Difficult Migraine Patient
Question: What do you do when your patient does not do well on their current migraine medications?
Answer: As a pain management and headache specialist, I often see patients from all across the United States, and several countries, who do not respond well to their present medication regimen for migraine headaches.
Many reasons are possible: either the migraines have progressed in severity or frequency; or the person may be given medications that can actually increase the frequency and severity of migraines. We call this phenomenon medication overuse headache [MOH] and at least 10 medications can contribute to this phenomenon. For example, medications such as hydrocodone, aspirin, acetaminophen, and other short-acting analgesics can cause this problem. Medication patterns also can change over time and 25% of patients with intermittent migraines can develop what is known as transformed migraine, which is more frequent and more difficult to treat, and often associated (80%-90%) with the use of medications as described above.
The first consideration is to make sure that the patient is seeing a headache specialist in their region, as general neurologists and general doctors will treat up to their point of comfort, and may not know what to do further. In our clinic, we use a very active IV treatment approach to flareups of headache, migraine, and pain. This is relatively unusual in our field, as yet. Certainly, headache experts can be very helpful in devising newer medication strategies and maintaining close follow-up of patients. Every specialist practitioner, of course, has his or her choices of medications and these may not be the same as what the patient has been given.
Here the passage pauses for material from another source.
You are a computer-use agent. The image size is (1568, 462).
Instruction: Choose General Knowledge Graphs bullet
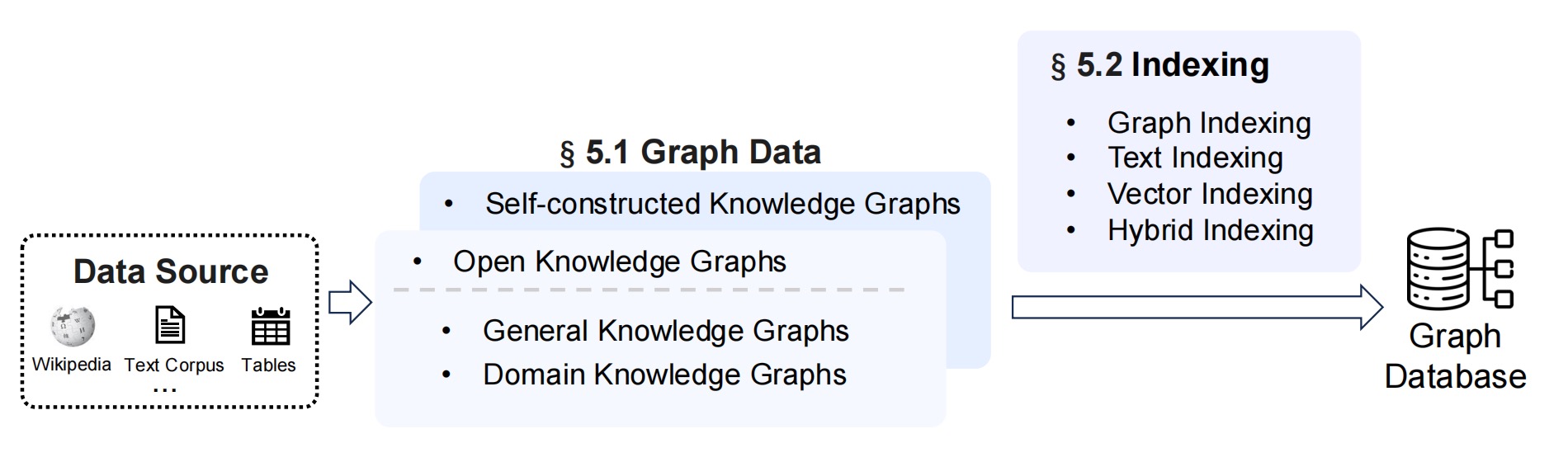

I know this is a brief response to a very broad question. And of course, other medical issues like anxiety, sleep patterns, and comorbid medical conditions, have to be evaluated and thought about. There are 300 medical and surgical items that can be a promoting factor or cause of migraine. I have been interested in endocrine abnormalities and how they can affect or promote headache and migraine patterns. There are more than 70 of these and they are mostly not checked for in routine headache practices. For example, we pick up more than 300 patients a year who have thyroid and sugar dyscontrol issues and other endocrine problems that may be fueling migraine headaches. Because migraines are more common in women than men, other endocrine factors such as estrogen, progesterone and testosterone, and growth hormone may play a role.